Togo's national soccer team was told not to travel by bus to the Angolan province of Cabinda, a soccer official said on Saturday, a day after gunmen ambushed the players as they drove to the African Nations Cup.

The attack, which killed the bus driver and wounded nine people, including two players, came five months before neighbouring South Africa hosts the World Cup, the first African nation to hold the world's biggest single sport event.

Virgilio Santos, an official with African Nations Cup local organizing committee COCAN, told weekly sports newspaper A Bola no team should have travelled by bus through Angola.

"We asked that all delegations inform us when they would arrive and provide the passport number of their players.
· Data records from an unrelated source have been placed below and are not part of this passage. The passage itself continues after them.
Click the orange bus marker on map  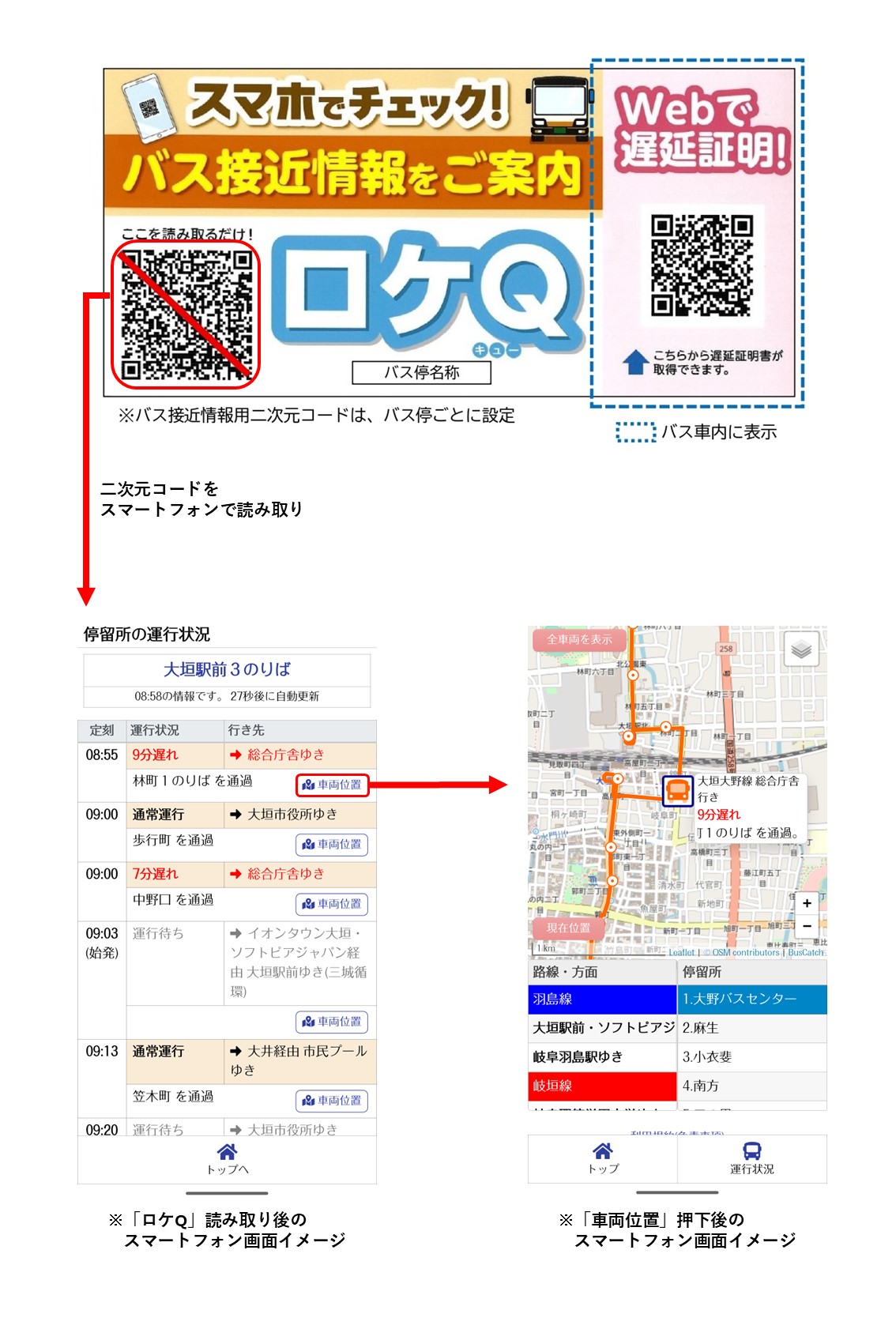677,790
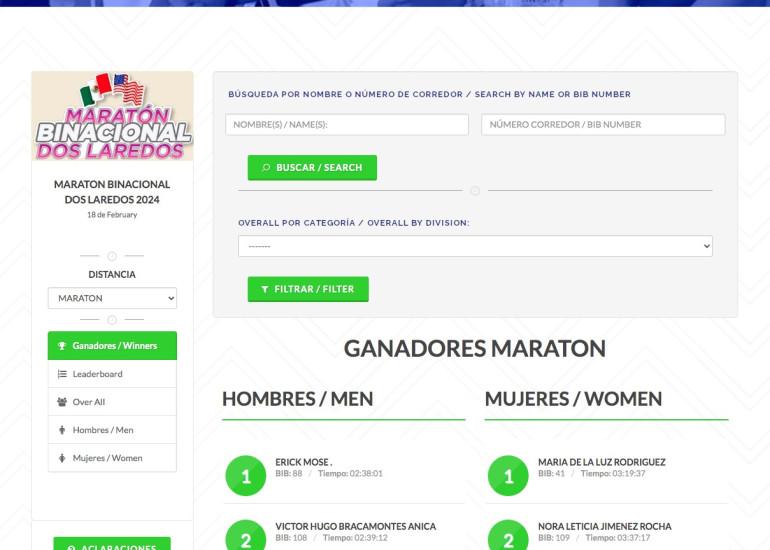Click the first place women's badge
This screenshot has width=770, height=550.
(508, 476)
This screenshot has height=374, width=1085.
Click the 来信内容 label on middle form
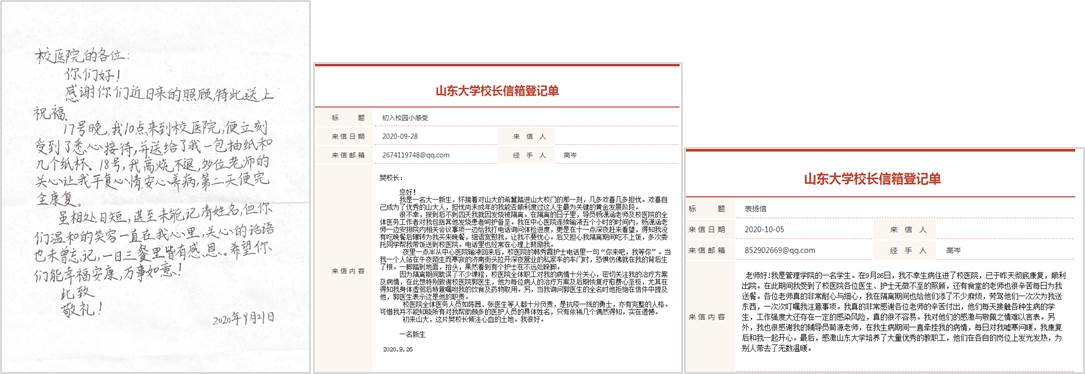pyautogui.click(x=343, y=270)
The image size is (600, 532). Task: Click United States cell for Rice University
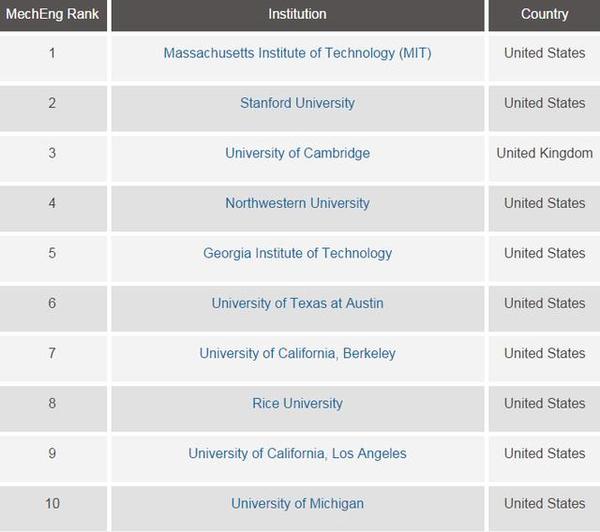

Togo was the only team not to respond and did not inform COCAN it was coming by bus," Santos told the newspaper.

"The rules are clear: no team should travel by bus. I don't know what led them to do this."

Former Togo coach Otto Pfister said the assault would cast a shadow over the World Cup in South Africa.

"This is a real blow for Africa. It will obviously be linked directly with the World Cup now," he told German sports news agency SID. "And it will give the critics a boost."

Togo captain Emmanuel Adebayor, who was on the bus but escaped unharmed, said his team might quit the African Nations Cup, which was due to open on Sunday and in which some of soccer's most valuable stars were due to play.

A shaken Adebayor, who joined Manchester City for a reported 25 million pounds ($40 million) last year, agreed the attack hurt Africa's image.

"We keep repeating (that) Africa, we have to change our image if we want to be respected and unfortunately that is not happening," Adebayor told the BBC World Service.

"A lot of players want to leave. They have seen death and want to go back to their families," he said.

AMBUSH

Cabinda, the target of attacks by separatist rebels even after Angola's 27-year civil war ended in 2002, is responsible for half of the daily oil production in Angola, which rivals Nigeria as Africa's biggest oil producer.

The Togo team bus, travelling from its training ground in the Republic of Congo, had just entered the enclave when it came under heavy gunfire.

A crisis meeting is expected to take place in the Angolan capital Luanda between local officials and the Confederation of African Football (CAF) over tournament security measures.

Any fallout from the attack will be watched closely by South Africa, which has spent at least 13 billion rand ($1.7 billion) on new stadiums and infrastructures for the upcoming Cup.

South Africa's President Jacob Zuma will attend Sunday's opening ceremony as planned despite the attack, his spokesman said on Saturday.

CAF has said the tournament, which ends on January 31, would go ahead and the Angolan government said late on Friday all teams would still take part.

There has been no official suggestion matches will be pulled from Cabinda, wedged between the Democratic Republic of the Congo and the Republic of Congo and one of four provinces chosen to host matches.

Three other teams -- Cote D'Ivoire, Burkina Faso and Ghana -- were due to play in the area.

The Front for the Liberation of the Enclave of Cabinda (FLEC), which has fought for the independence of the province, claimed responsibility for the attack.

FLEC was not thought to be a serious risk. In December, Angolan minister without portfolio Antonio Bento Bembe, a former FLEC fighter, said the group no longer existed.

He said all that remained of FLEC was a few individuals who were trying to attract unhappy Cabindans with false statements.